ChromaDex was the target of a negative article posted recently on the investment site Seeking Alpha that was penned by an author that goes under the name “Bleeker Street Research,” that admitted in a postscript that the author was short on ChromaDex stock. The article has now been retracted in full by the poster, who has also apologized.
The article alleged that ChromaDex, which supplies ingredients, offers analytical laboratory services and has a consulting arm, had in effect ‘engineered’ its recent revenue rise that took the company for the first time into profitability via a sweetheart supply deal with a company owned by a board member. The allegations were blasted by ChromaDex CEO Frank Jaksch as baseless and defamatory, but the article nevertheless did have an effect, sending the stock price plunging almost 50% in one day. It has since recovered much of that loss, trading now at close to $4 a share. It could not be determined if Bleeker Street Research achieved its goal of profiting from its short position on the stock.
Crisis communications in the dietary supplement industry is usually couched in terms of how to deal with recalls. There is a plethora of advice available on how to manage these events to both to protect consumer safety, satisfy regulators and prevent damage to a company’s reputation in the process.
Financial risk plan
What is perhaps a little less apparent is how to protect a company’s financial reputation when it is exposed to attacks like the one ChromaDex experienced. Jaksch said ChromaDex learned the hard way that while a company can’t prevent negative statements from being passed around and gaining traction in the financial blogosphere, having a plan in place to deal with it can save some headaches.
“If someone makes a decision to do something like what was done to us I don’t think there is much you can do to prevent it,” Jaksch told NutraIngredients-USA. “Even if you have all your ducks in order, it can still happen to you.”
“We’ve had a lot of articles posted about us on Seeking Alpha, most of them positive. What was disappointing to me was that they are not testing and vetting the accuracy of things like what Bleeker Street Research wrote,” he said.
Jaksch said ChromaDex has survived the episode with minimal damage, though some shareholders, whose positions are still significantly devalued, may still be feeling the sting. Jaksch said the company is treating the episode as a learning experience, and that he thinks they got lucky this time.
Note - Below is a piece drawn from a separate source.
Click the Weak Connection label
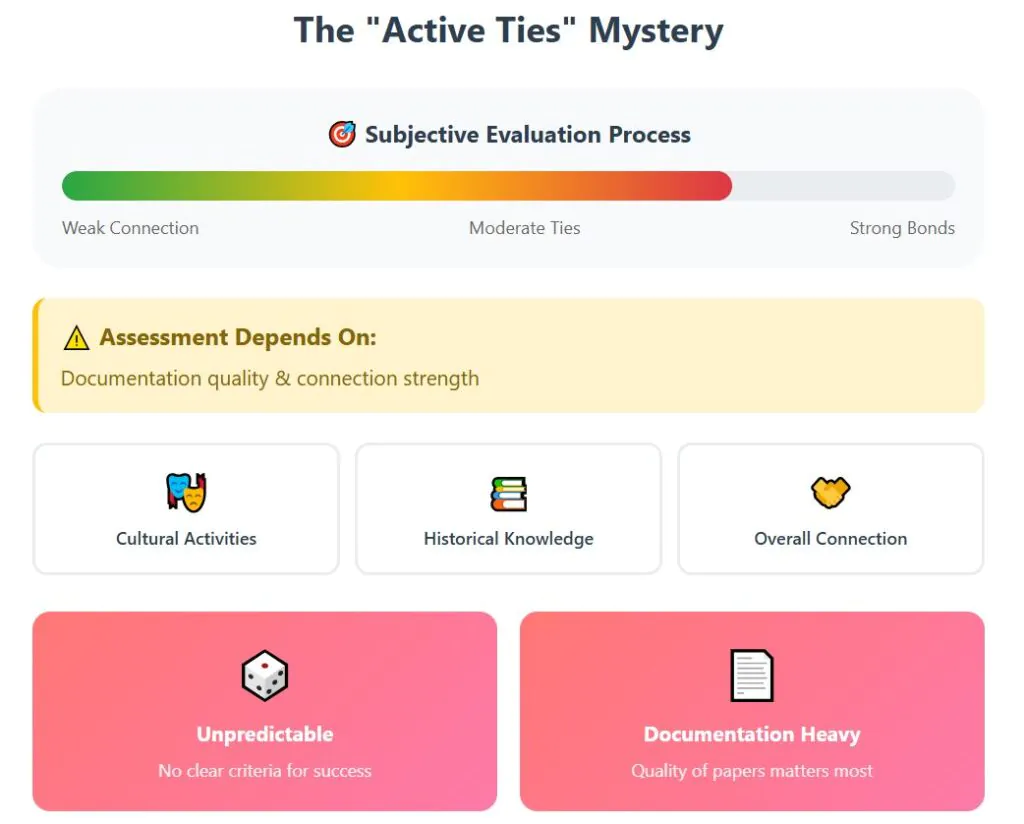The width and height of the screenshot is (1024, 824). pos(130,228)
“I think we were lucky in that we had the right advisor and the right lawyers and we handled it in a way that we got a result that is not normal. It’s not normal to get a retraction and apology like this. It’s something that could have lingered on for a while. But I think we could have benefited from doing some war room strategy beforehand,” Jaksch said.
Jaksch said that being in the dietary supplement industry at the moment might raise the risk of these events. With all of the high profile negative news that has come from state attorneys general in the eastern US, investors’ antennae seem to be attuned to quickly believing that all is not as it seems with companies in this industry.
“For any company that is a public company, especially ones in our space, it’s prudent to have some sort of strategy in place to manage these events,” Jaksch said.